> This makes a big difference on some applications, on the order of 40% on both Atom and Core i7, as demonstrated by non-trivial benchmarks run by the x32 ABI developers.
Where are you reading that 40%? And what are you comparing that against? And how do you know it's non-trivial?
I happen to like being thorough on what I do, and see if I made mistakes so if I missed a non-trivial benchmark that shows a 40% against what was the best possible situation before x32 came to be, I'd be thrilled.

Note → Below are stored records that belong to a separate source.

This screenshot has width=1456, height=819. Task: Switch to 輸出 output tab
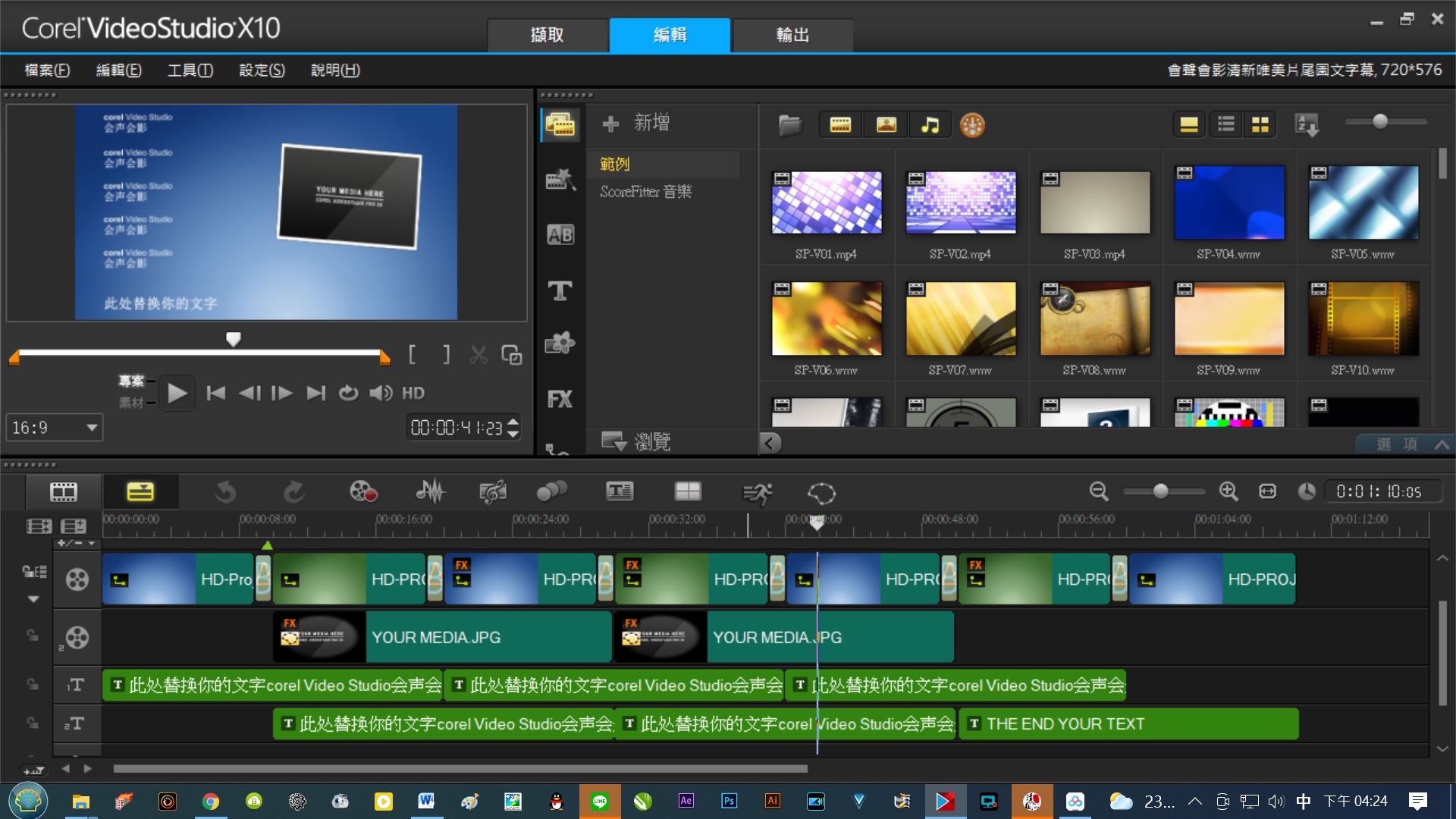coord(791,35)
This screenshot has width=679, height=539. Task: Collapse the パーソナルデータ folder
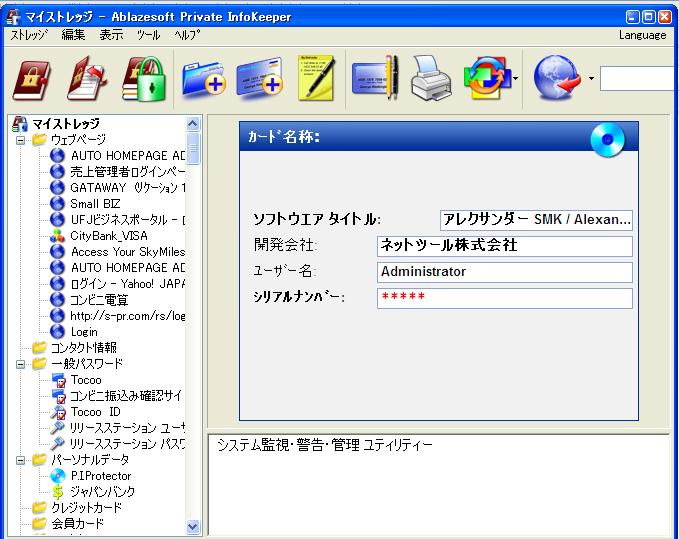(x=21, y=460)
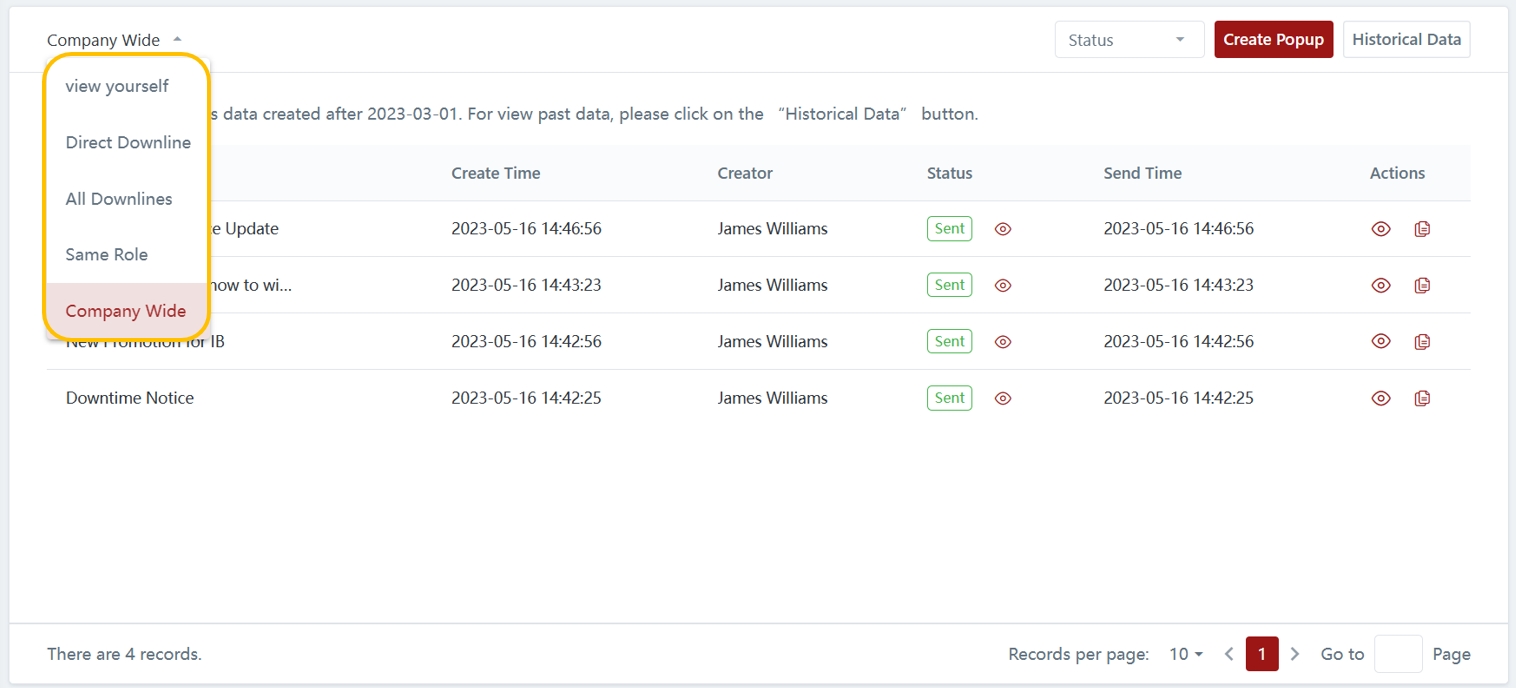Image resolution: width=1516 pixels, height=688 pixels.
Task: Click the view eye icon for Downtime Notice
Action: point(1380,398)
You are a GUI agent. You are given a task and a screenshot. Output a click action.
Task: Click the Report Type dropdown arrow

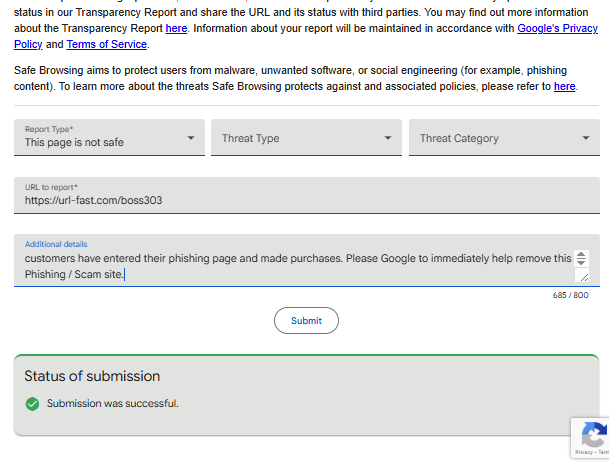[x=191, y=138]
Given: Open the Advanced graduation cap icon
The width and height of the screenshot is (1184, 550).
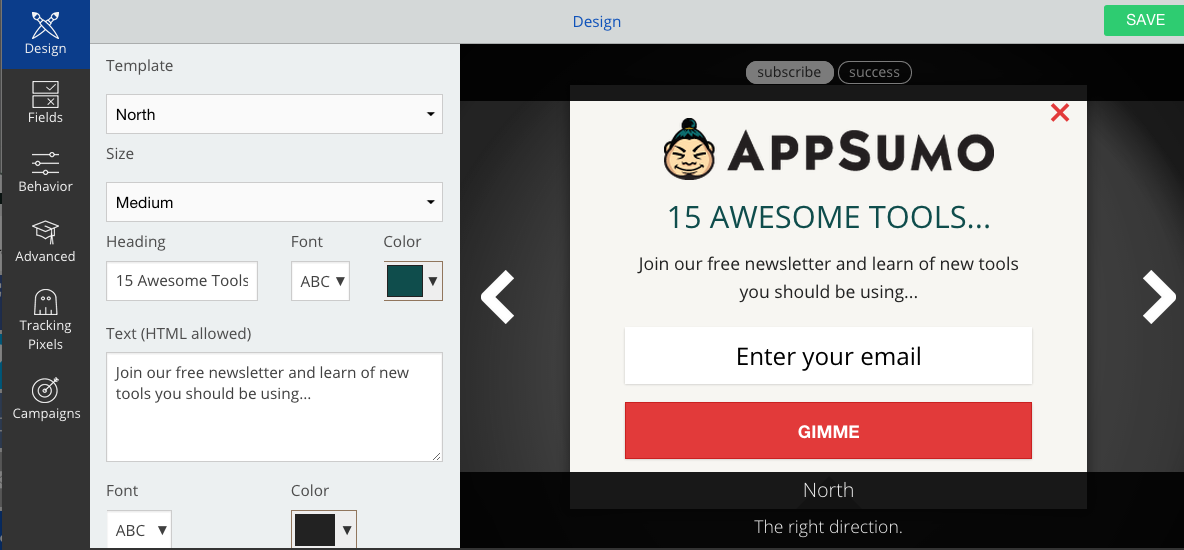Looking at the screenshot, I should click(45, 232).
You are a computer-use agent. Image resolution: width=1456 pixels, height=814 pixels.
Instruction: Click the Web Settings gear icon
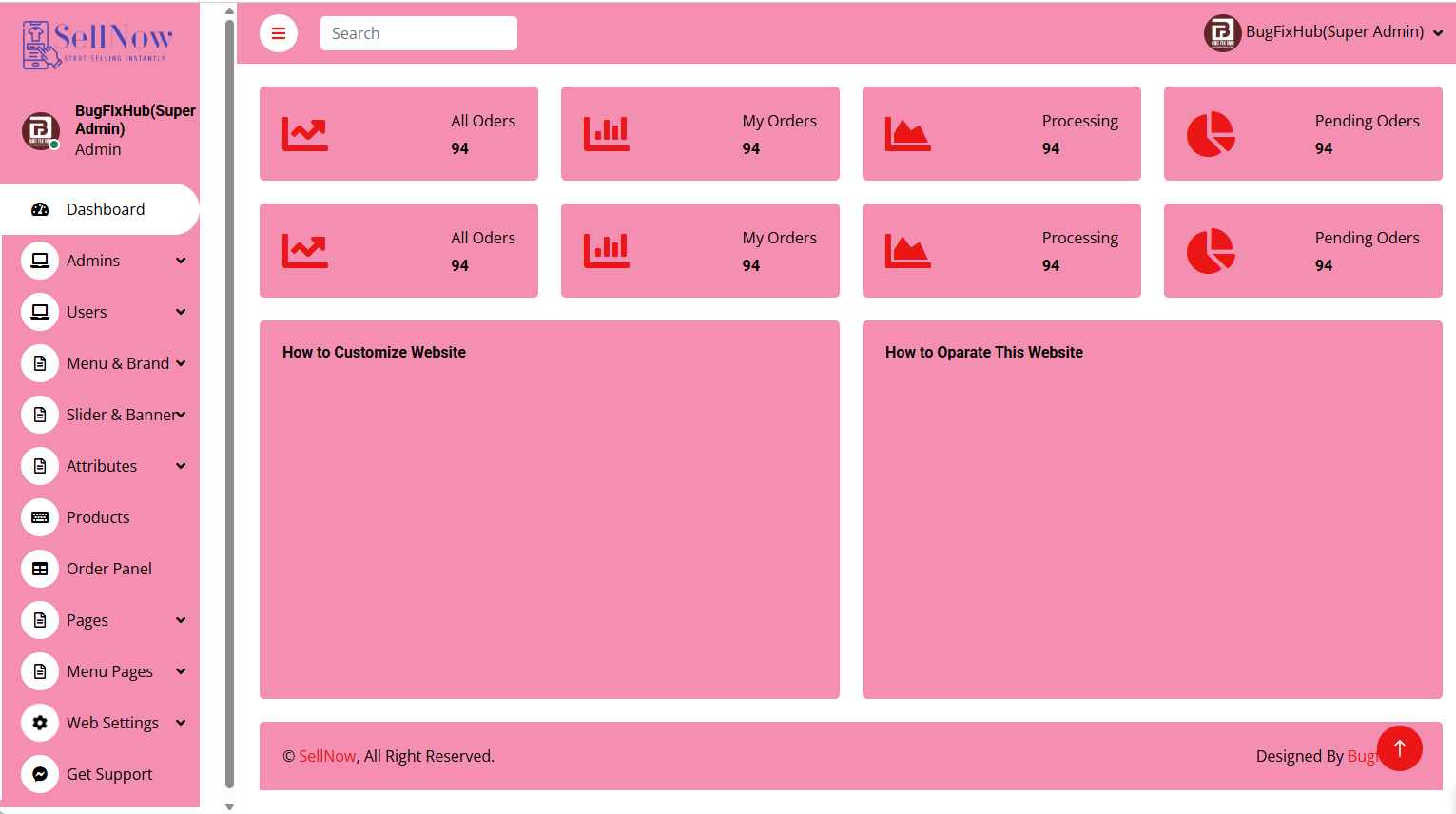tap(40, 723)
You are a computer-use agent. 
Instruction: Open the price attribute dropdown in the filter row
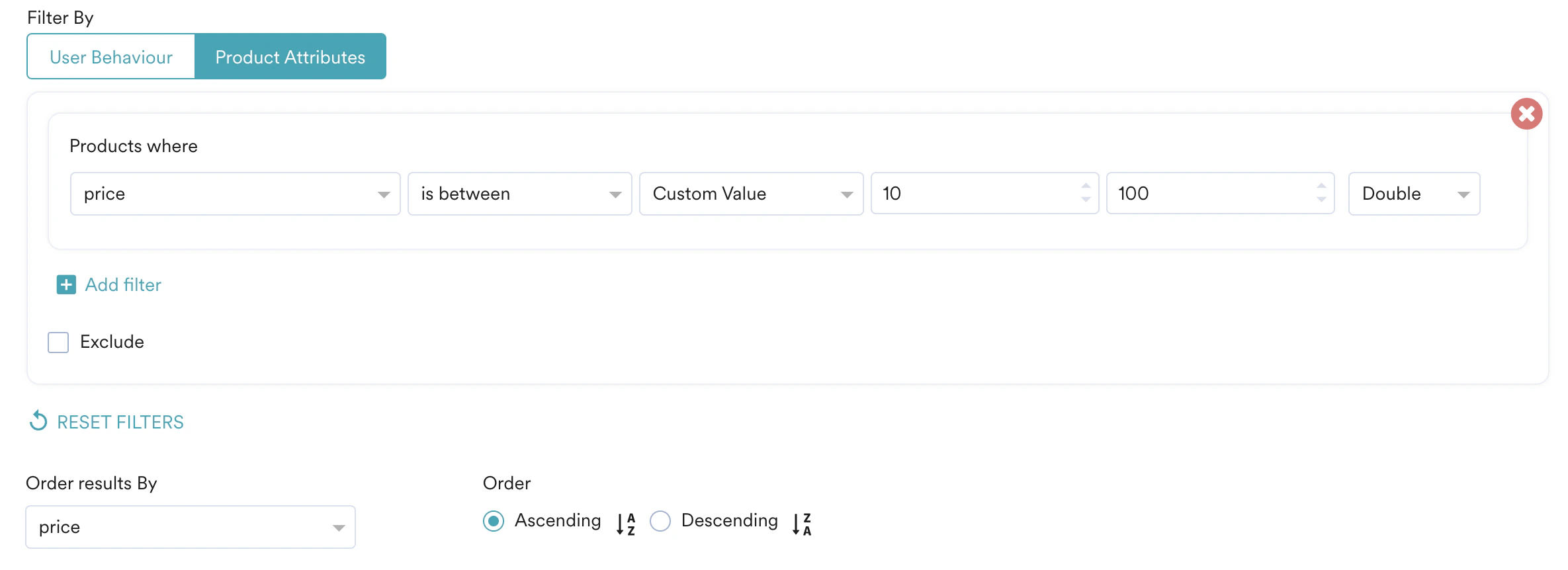(x=236, y=194)
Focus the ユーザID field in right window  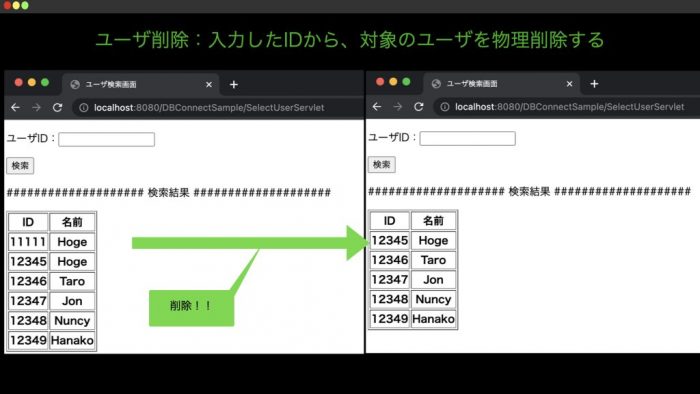point(467,138)
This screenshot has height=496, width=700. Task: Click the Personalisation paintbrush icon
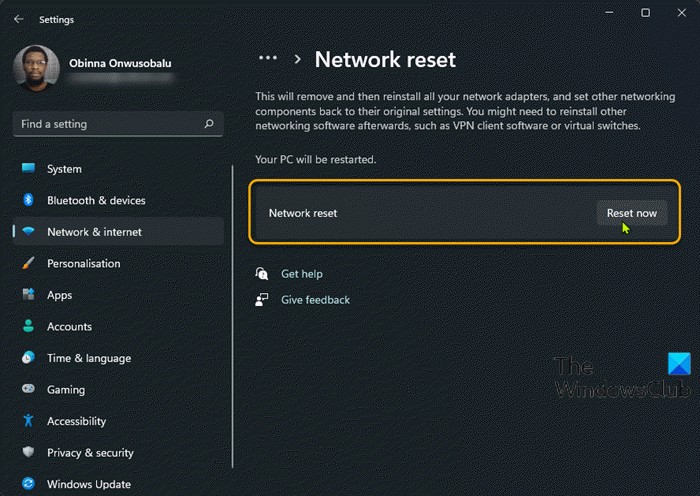click(28, 264)
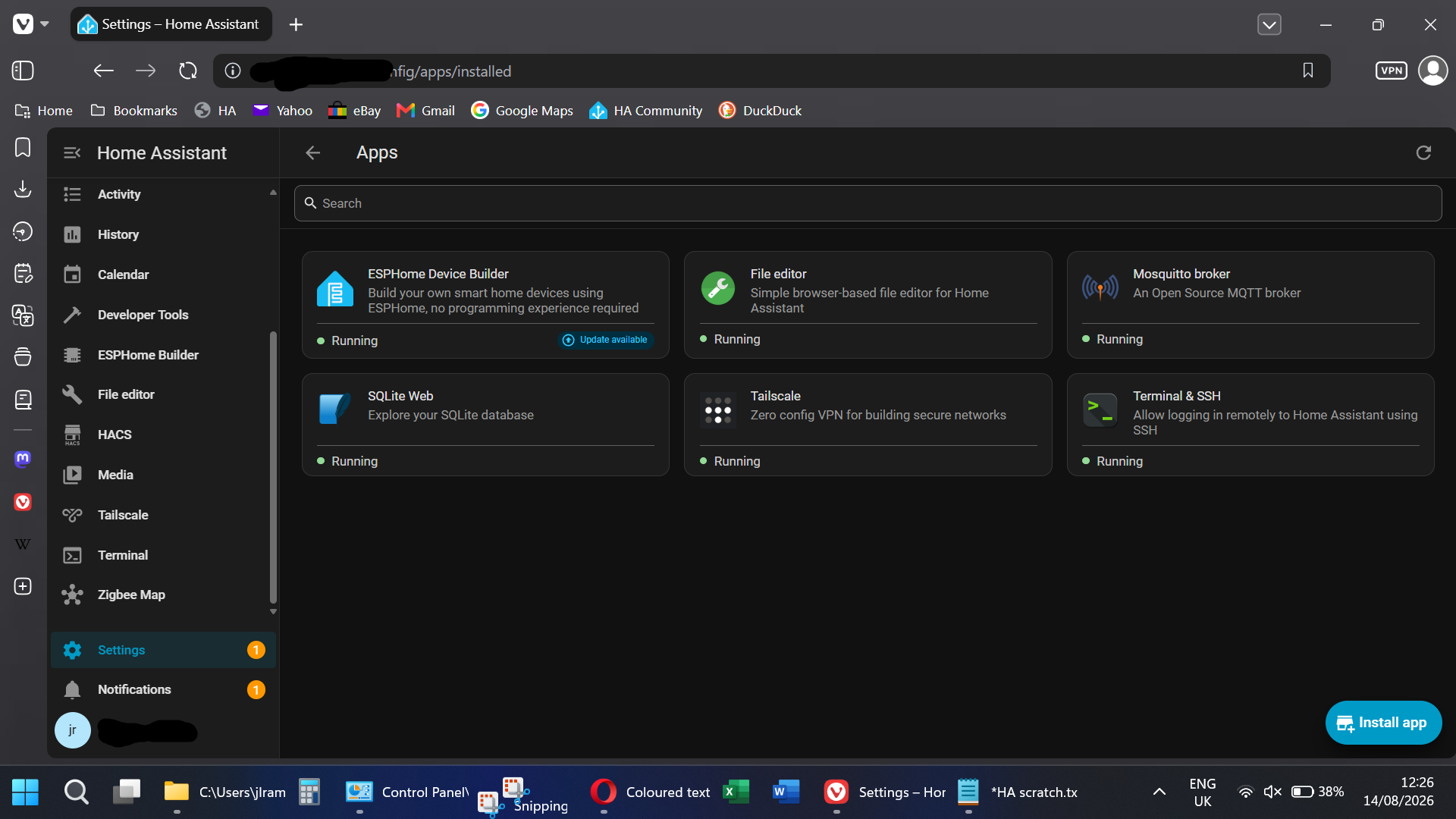
Task: Show hidden system tray icons chevron
Action: pyautogui.click(x=1159, y=792)
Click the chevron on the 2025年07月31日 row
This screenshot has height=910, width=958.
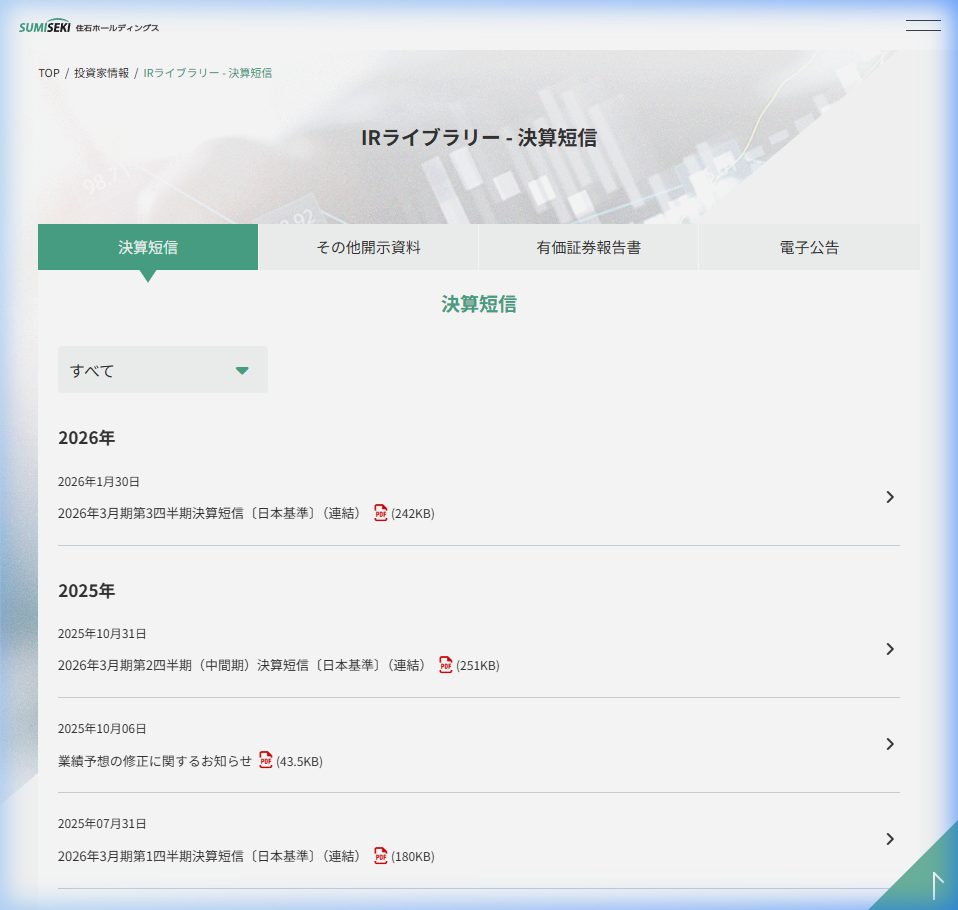pyautogui.click(x=890, y=840)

Unfortunately, the LPC talk by Intel's engineers from September 2011 lists a 5-11% increase in performance _against i386_ and a 5-8% against amd64 on the SPEC2k benchmark, which is by far not what I'd call a "non-trivial benchmark". (Note: some previous papers do refer to a much bigger improvement, but that was against x86 as well, not amd64, _and_ even Intel is downplaying those numbers now.)
The problem is that the only ones touting benchmark numbers are the very same guys who're trying to "sell" the idea — which is never a good idea to listen to by default.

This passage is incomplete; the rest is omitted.